1892 election Werts was nominated for Governor in 1892 on the first ballot of the Democratic convention with Abbett's support, beating out Edward C. Young and Job Lippincott. In the general election, he faced U.S. Representative
John Kean, a member of the influential Kean family of Republicans. Kean campaigned against the Abbett administration's record, condemning Democratic election fraud, graft, and subservience to liquor and gambling interests. Werts did not play an active part in the campaign, instead deferring to party chair Allan L. McDermott. McDermott chose not to answer the charge of corruption and instead focused the race on national issues and opposition to President
Benjamin Harrison. In a state which had only
voted for the Republican nominee for President once before that point, the strategy was successful.
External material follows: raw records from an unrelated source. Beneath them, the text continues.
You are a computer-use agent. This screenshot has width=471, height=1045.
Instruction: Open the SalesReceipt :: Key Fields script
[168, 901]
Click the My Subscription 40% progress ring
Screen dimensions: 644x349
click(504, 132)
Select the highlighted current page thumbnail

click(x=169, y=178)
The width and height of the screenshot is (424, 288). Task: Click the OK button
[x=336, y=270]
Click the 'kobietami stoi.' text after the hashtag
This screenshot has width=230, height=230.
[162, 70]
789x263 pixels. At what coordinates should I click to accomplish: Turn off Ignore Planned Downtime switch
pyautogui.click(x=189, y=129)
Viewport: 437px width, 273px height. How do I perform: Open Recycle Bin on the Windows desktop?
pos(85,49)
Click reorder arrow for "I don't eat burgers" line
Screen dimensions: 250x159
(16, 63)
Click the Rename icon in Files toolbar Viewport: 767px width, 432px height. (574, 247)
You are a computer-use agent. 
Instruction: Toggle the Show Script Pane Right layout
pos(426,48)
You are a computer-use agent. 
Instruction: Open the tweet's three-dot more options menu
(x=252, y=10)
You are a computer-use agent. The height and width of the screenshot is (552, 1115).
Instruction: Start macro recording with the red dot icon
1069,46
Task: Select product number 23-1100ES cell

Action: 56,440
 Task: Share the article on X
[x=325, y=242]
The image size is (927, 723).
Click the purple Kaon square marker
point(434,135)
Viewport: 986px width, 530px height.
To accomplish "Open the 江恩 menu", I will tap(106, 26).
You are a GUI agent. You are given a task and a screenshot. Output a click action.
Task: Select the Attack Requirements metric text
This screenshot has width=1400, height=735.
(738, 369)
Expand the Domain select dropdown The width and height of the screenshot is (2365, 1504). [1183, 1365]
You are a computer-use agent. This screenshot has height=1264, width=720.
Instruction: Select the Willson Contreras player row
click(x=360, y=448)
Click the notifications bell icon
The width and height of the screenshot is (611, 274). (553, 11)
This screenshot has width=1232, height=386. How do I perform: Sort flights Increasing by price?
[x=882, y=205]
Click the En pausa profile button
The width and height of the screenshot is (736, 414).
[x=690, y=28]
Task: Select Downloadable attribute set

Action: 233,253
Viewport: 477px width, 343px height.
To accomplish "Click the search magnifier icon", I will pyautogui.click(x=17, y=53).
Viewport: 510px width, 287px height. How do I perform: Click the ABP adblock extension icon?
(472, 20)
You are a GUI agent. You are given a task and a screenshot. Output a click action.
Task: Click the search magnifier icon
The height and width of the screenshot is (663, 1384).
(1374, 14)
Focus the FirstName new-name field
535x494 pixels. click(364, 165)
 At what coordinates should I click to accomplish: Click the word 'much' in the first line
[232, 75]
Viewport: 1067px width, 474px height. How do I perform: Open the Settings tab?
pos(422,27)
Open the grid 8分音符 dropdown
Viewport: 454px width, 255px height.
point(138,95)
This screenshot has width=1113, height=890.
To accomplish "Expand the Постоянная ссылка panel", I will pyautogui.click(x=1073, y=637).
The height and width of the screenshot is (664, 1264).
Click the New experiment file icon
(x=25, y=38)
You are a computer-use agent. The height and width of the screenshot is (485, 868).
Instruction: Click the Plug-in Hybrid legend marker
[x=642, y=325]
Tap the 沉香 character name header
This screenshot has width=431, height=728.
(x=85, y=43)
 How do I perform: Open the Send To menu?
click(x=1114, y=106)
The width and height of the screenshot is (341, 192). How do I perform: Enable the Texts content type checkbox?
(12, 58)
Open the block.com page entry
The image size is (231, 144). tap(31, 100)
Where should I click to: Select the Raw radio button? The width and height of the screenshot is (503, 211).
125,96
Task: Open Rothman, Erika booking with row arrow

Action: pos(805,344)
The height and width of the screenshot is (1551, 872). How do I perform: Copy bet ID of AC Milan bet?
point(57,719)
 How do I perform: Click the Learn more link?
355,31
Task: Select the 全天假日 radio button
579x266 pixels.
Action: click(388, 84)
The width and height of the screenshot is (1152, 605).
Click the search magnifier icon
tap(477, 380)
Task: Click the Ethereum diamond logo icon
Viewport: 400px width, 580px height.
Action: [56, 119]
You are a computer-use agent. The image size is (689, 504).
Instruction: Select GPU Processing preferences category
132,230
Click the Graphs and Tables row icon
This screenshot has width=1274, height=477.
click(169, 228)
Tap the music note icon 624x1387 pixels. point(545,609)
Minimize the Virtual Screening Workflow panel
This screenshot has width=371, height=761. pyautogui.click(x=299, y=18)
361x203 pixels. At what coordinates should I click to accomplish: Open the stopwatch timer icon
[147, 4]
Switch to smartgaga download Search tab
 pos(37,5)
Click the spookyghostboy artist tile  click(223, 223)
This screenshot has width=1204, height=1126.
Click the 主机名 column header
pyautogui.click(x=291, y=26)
Grover Cleveland easily won the state, and Werts was elected governor, albeit with a margin almost half that of Cleveland's.
Term in office In his inaugural address, Werts proposed expanding prison facilities, creating a juvenile reformatory, and passing ballot-reform legislation. The focus of his remarks was responding to critics who called for anti-trust legislation in New Jersey. "The distinction appears to be," he observed, "that where the restraint of combination is ... simply the natural consequence and not the intent, the combination is not improper; where the object is to destroy competition and obtain control of ... production ... such combination is unlawful." Werts pledged a continuation of the Democratic policy in the state of encouraging combination through liberal incorporation laws. The 1893 legislature passed an unpopular bill to legalize racetrack gambling. Though Werts vetoed the bill, opponents blamed Werts's haste for preventing effective mobilization against gambling interests. The legislature passed the bill again, overriding his veto.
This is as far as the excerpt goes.